◆ Exercise inputs
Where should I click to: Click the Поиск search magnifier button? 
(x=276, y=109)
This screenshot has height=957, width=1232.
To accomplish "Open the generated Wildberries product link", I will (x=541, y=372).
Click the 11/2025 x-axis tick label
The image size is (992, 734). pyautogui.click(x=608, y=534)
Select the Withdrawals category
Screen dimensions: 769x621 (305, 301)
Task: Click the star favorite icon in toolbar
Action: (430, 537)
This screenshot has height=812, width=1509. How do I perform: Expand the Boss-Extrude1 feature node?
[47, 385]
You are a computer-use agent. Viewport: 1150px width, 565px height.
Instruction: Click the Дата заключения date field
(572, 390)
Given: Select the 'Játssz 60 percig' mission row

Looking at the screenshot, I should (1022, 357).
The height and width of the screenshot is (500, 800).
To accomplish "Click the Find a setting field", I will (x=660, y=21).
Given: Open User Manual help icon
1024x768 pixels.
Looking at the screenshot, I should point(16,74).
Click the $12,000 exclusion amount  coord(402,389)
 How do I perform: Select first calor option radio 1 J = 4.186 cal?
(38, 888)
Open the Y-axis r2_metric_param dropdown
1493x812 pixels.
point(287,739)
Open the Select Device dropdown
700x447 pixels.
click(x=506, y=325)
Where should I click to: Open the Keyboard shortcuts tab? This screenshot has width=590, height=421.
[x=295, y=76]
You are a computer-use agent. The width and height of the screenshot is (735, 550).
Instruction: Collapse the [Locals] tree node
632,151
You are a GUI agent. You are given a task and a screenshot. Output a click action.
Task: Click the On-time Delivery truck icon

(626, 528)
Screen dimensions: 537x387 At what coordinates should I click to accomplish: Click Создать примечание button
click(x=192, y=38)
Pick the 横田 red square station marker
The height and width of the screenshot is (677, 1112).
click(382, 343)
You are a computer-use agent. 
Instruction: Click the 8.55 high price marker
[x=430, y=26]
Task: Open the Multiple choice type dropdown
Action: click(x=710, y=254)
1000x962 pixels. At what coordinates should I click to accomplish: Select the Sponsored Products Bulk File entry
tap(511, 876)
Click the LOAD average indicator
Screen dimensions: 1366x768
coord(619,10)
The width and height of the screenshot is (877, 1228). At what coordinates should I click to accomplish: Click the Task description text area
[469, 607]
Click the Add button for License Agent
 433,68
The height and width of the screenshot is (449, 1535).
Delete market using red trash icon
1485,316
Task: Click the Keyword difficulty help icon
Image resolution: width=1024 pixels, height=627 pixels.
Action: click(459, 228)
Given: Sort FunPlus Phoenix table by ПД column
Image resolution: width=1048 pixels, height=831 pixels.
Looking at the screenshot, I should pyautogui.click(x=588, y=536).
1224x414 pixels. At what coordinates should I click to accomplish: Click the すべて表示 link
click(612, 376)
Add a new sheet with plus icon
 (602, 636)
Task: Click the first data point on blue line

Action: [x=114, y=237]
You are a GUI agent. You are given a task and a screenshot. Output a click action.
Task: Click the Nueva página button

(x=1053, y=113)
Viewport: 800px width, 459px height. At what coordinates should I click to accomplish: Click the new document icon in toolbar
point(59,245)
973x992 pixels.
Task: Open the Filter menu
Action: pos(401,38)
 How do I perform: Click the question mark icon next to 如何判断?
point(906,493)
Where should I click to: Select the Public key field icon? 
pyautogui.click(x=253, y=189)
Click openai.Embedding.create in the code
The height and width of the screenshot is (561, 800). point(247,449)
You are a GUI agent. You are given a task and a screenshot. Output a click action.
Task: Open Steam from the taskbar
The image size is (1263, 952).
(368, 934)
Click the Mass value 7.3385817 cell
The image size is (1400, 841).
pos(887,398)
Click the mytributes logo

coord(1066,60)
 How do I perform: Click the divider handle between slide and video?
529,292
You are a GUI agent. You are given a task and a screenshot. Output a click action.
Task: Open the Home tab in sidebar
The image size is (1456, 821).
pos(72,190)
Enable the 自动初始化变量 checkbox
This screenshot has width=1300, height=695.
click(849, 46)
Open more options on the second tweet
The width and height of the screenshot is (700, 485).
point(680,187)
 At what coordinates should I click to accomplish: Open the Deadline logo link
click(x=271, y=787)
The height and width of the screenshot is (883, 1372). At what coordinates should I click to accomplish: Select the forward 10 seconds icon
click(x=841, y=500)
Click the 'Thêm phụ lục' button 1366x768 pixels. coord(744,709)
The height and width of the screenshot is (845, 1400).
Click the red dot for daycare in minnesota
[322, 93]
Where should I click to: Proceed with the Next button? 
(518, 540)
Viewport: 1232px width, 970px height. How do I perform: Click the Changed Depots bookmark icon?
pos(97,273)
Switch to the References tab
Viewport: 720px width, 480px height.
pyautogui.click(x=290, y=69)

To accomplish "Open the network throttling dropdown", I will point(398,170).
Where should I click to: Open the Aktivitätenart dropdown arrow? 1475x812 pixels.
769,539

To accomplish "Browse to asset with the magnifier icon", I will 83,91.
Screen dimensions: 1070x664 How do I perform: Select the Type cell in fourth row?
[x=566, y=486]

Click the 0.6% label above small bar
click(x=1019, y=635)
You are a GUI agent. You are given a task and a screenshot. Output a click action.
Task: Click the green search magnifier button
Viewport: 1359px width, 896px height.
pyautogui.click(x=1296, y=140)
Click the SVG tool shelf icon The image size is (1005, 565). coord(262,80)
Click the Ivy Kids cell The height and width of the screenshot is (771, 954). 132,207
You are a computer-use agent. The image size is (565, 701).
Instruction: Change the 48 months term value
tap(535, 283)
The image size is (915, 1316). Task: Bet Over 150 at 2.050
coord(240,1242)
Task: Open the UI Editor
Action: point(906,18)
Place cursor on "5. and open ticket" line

◆ What you have to do
Reproduce the listing above exactly, in its entirety.

◆ Solution to this exercise
Where should I click to: Click the Поиск search magnifier button? 
(x=276, y=109)
This screenshot has height=957, width=1232.
To accomplish "Open the generated Wildberries product link", I will (x=541, y=372).
Click the 11/2025 x-axis tick label
The image size is (992, 734). pyautogui.click(x=608, y=534)
Select the Withdrawals category
Screen dimensions: 769x621 (305, 301)
Task: Click the star favorite icon in toolbar
Action: (430, 537)
This screenshot has height=812, width=1509. How do I perform: Expand the Boss-Extrude1 feature node?
[47, 385]
You are a computer-use agent. Viewport: 1150px width, 565px height.
Instruction: Click the Дата заключения date field
(572, 390)
Given: Select the 'Játssz 60 percig' mission row

Looking at the screenshot, I should (1022, 357).
The height and width of the screenshot is (500, 800).
To accomplish "Click the Find a setting field", I will (x=660, y=21).
Given: Open User Manual help icon
1024x768 pixels.
Looking at the screenshot, I should point(16,74).
Click the $12,000 exclusion amount  coord(402,389)
 How do I perform: Select first calor option radio 1 J = 4.186 cal?
(38, 888)
Open the Y-axis r2_metric_param dropdown
1493x812 pixels.
point(287,739)
Open the Select Device dropdown
700x447 pixels.
click(x=506, y=325)
Where should I click to: Open the Keyboard shortcuts tab? This screenshot has width=590, height=421.
[x=295, y=76]
You are a computer-use agent. The width and height of the screenshot is (735, 550).
Instruction: Collapse the [Locals] tree node
632,151
You are a GUI agent. You are given a task and a screenshot. Output a click action.
Task: Click the On-time Delivery truck icon

(626, 528)
Screen dimensions: 537x387 At what coordinates should I click to accomplish: Click Создать примечание button
click(x=192, y=38)
Pick the 横田 red square station marker
The height and width of the screenshot is (677, 1112).
click(382, 343)
You are a computer-use agent. 
Instruction: Click the 8.55 high price marker
[x=430, y=26]
Task: Open the Multiple choice type dropdown
Action: click(x=710, y=254)
1000x962 pixels. At what coordinates should I click to accomplish: Select the Sponsored Products Bulk File entry
tap(511, 876)
Click the LOAD average indicator
Screen dimensions: 1366x768
coord(619,10)
The width and height of the screenshot is (877, 1228). At what coordinates should I click to accomplish: Click the Task description text area
[469, 607]
Click the Add button for License Agent
 433,68
The height and width of the screenshot is (449, 1535).
Delete market using red trash icon
1485,316
Task: Click the Keyword difficulty help icon
Image resolution: width=1024 pixels, height=627 pixels.
Action: click(459, 228)
Given: Sort FunPlus Phoenix table by ПД column
Image resolution: width=1048 pixels, height=831 pixels.
Looking at the screenshot, I should pyautogui.click(x=588, y=536).
1224x414 pixels. At what coordinates should I click to accomplish: Click the すべて表示 link
click(612, 376)
Add a new sheet with plus icon
 (602, 636)
Task: Click the first data point on blue line

Action: [x=114, y=237]
You are a GUI agent. You are given a task and a screenshot. Output a click action.
Task: Click the Nueva página button

(x=1053, y=113)
Viewport: 800px width, 459px height. At what coordinates should I click to accomplish: Click the new document icon in toolbar
point(59,245)
973x992 pixels.
Task: Open the Filter menu
Action: pos(401,38)
 How do I perform: Click the question mark icon next to 如何判断?
point(906,493)
Where should I click to: Select the Public key field icon? 
pyautogui.click(x=253, y=189)
Click openai.Embedding.create in the code
The height and width of the screenshot is (561, 800). point(247,449)
You are a GUI agent. You are given a task and a screenshot. Output a click action.
Task: Open Steam from the taskbar
The image size is (1263, 952).
(368, 934)
Click the Mass value 7.3385817 cell
The image size is (1400, 841).
pos(887,398)
Click the mytributes logo

coord(1066,60)
 How do I perform: Click the divider handle between slide and video?
529,292
You are a GUI agent. You are given a task and a screenshot. Output a click action.
Task: Open the Home tab in sidebar
The image size is (1456, 821).
pos(72,190)
Enable the 自动初始化变量 checkbox
This screenshot has width=1300, height=695.
click(849, 46)
Open more options on the second tweet
The width and height of the screenshot is (700, 485).
point(680,187)
 At what coordinates should I click to accomplish: Open the Deadline logo link
click(x=271, y=787)
The height and width of the screenshot is (883, 1372). At what coordinates should I click to accomplish: Select the forward 10 seconds icon
click(x=841, y=500)
Click the 'Thêm phụ lục' button 1366x768 pixels. coord(744,709)
The height and width of the screenshot is (845, 1400).
Click the red dot for daycare in minnesota
[322, 93]
Where should I click to: Proceed with the Next button? 
(518, 540)
Viewport: 1232px width, 970px height. How do I perform: Click the Changed Depots bookmark icon?
pos(97,273)
Switch to the References tab
Viewport: 720px width, 480px height.
pyautogui.click(x=290, y=69)

To accomplish "Open the network throttling dropdown", I will point(398,170).
Where should I click to: Open the Aktivitätenart dropdown arrow? 1475x812 pixels.
769,539

To accomplish "Browse to asset with the magnifier icon", I will 83,91.
Screen dimensions: 1070x664 How do I perform: Select the Type cell in fourth row?
[x=566, y=486]

Click the 0.6% label above small bar
click(x=1019, y=635)
You are a GUI agent. You are given a task and a screenshot. Output a click action.
Task: Click the green search magnifier button
Viewport: 1359px width, 896px height.
pyautogui.click(x=1296, y=140)
Click the SVG tool shelf icon The image size is (1005, 565). coord(262,80)
Click the Ivy Kids cell The height and width of the screenshot is (771, 954). 132,207
You are a computer-use agent. The image size is (565, 701).
Instruction: Change the 48 months term value
tap(535, 283)
The image size is (915, 1316). Task: Bet Over 150 at 2.050
coord(240,1242)
Task: Open the UI Editor
Action: point(906,18)
Place cursor on "5. and open ticket" line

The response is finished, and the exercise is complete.